O mundo natural representa apenas uma pequena parte do que pode existir. Com base nessa ideia, o projeto AI BioDesign foi criado: uma iniciativa que combina inteligência artificial e experimentos laboratoriais em larga escala para projetar e testar novas moléculas e funções biológicas que não existem na natureza mas são fisicamente e quimicamente possíveis.

Apesar dos riscos associados a este tipo de pesquisa, os cientistas buscam minimizar esses riscos através da avaliação computacional de riscos antes da síntese de moléculas.

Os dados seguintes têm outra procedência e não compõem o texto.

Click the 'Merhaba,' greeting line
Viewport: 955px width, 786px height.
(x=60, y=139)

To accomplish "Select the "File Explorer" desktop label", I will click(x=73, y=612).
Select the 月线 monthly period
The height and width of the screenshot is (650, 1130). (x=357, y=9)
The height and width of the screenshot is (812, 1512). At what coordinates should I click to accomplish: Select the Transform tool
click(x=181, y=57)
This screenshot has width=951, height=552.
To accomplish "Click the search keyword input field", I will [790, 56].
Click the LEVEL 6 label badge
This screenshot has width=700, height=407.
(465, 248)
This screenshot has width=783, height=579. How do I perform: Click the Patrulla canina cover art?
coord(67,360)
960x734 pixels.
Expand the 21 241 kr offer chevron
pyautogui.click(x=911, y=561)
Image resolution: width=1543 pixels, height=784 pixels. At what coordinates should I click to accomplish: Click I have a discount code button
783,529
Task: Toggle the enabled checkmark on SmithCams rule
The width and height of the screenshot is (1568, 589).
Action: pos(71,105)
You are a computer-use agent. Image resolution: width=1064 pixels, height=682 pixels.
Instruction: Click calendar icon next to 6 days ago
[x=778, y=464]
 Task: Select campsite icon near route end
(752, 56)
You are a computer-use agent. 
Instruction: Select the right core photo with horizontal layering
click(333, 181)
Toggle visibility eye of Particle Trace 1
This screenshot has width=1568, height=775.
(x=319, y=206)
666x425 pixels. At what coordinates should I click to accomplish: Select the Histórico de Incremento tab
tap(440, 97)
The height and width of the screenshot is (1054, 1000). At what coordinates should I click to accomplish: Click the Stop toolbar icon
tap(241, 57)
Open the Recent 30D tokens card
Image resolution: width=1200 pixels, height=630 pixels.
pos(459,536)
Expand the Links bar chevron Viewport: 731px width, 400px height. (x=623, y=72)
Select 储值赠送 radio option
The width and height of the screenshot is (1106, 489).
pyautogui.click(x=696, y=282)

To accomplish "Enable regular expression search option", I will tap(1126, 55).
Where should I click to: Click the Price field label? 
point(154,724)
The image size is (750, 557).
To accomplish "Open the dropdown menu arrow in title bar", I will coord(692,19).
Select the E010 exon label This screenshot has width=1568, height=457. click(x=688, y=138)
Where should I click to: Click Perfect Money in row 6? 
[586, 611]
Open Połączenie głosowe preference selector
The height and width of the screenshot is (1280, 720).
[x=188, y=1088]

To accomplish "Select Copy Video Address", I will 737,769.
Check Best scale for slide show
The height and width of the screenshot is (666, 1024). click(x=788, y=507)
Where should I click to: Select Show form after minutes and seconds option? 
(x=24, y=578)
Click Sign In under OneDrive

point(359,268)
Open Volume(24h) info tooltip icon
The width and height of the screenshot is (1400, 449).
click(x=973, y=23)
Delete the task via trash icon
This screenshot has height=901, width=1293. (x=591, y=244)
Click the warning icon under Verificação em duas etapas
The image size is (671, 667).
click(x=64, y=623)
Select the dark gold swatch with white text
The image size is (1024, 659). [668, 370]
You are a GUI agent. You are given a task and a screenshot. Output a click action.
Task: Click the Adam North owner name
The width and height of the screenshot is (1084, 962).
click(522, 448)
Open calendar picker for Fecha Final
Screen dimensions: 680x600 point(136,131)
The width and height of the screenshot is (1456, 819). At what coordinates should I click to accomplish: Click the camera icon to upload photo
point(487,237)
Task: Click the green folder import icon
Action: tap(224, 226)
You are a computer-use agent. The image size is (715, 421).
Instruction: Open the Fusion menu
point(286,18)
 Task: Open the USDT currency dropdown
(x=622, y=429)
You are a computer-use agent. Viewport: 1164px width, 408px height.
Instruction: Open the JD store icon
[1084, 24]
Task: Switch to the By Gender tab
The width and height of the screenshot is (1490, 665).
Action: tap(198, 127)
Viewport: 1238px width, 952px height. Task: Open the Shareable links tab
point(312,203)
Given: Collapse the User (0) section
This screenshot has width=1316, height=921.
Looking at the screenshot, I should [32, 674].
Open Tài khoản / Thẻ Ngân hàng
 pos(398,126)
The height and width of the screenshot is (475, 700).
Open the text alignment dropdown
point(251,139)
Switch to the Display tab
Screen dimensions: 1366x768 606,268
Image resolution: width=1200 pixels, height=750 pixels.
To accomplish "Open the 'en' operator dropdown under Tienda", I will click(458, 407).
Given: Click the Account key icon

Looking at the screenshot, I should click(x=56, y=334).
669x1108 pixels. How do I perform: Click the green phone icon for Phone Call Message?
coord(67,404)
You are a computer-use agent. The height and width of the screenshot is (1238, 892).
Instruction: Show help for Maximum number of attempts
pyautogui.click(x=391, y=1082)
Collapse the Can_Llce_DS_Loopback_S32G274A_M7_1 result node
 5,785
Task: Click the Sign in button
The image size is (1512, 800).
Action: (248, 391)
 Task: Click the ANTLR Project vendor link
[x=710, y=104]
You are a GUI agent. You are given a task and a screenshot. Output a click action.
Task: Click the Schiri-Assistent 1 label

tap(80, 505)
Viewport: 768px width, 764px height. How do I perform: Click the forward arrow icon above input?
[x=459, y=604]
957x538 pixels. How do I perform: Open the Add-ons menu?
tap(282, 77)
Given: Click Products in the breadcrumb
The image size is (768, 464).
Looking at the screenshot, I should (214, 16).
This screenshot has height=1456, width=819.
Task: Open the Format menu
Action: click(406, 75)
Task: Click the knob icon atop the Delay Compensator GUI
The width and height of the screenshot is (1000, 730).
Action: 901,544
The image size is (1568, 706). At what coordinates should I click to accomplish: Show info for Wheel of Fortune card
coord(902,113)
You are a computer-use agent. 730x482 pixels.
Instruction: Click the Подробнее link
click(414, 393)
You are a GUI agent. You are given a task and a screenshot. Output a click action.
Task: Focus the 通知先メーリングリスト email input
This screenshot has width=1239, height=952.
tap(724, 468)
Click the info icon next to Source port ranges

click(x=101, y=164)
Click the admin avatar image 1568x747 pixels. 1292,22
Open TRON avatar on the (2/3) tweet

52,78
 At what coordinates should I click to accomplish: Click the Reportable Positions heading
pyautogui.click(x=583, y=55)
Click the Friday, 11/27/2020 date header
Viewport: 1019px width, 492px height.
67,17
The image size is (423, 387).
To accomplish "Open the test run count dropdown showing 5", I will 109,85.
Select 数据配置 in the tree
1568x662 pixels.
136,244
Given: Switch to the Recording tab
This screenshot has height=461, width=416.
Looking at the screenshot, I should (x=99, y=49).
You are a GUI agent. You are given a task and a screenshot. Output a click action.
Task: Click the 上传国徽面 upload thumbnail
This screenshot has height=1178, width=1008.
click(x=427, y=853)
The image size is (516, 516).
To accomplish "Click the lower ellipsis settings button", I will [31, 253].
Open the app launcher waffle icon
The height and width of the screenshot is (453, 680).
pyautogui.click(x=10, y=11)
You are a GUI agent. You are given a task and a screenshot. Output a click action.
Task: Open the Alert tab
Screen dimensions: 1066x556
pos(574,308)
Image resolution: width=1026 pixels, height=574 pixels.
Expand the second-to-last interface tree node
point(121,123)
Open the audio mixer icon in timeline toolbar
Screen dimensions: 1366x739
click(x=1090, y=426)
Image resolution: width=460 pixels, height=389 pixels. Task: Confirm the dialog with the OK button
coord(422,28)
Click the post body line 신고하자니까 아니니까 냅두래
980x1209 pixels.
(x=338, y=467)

O objetivo é criar bancos de dados, modelos e ferramentas que servem como 'sementes' para o desenvolvimento de medicamentos e tecnologias futuras.

Objetivos e possibilidades

Os pesquisadores vislumbram a criação de novos medicamentos para tratar doenças como câncer e doenças neurodegenerativas, além de enzimas capazes de decompor plásticos no oceano. David Baker, um dos líderes do projeto, compartilhou o prêmio Nobel de Química em 2024 por seu trabalho em design computacional de proteínas.

Com a tecnologia avançando, a pesquisa em biologia está abrindo caminho para novas possibilidades, comparadas às revoluções industriais, eletrificadas e digitais.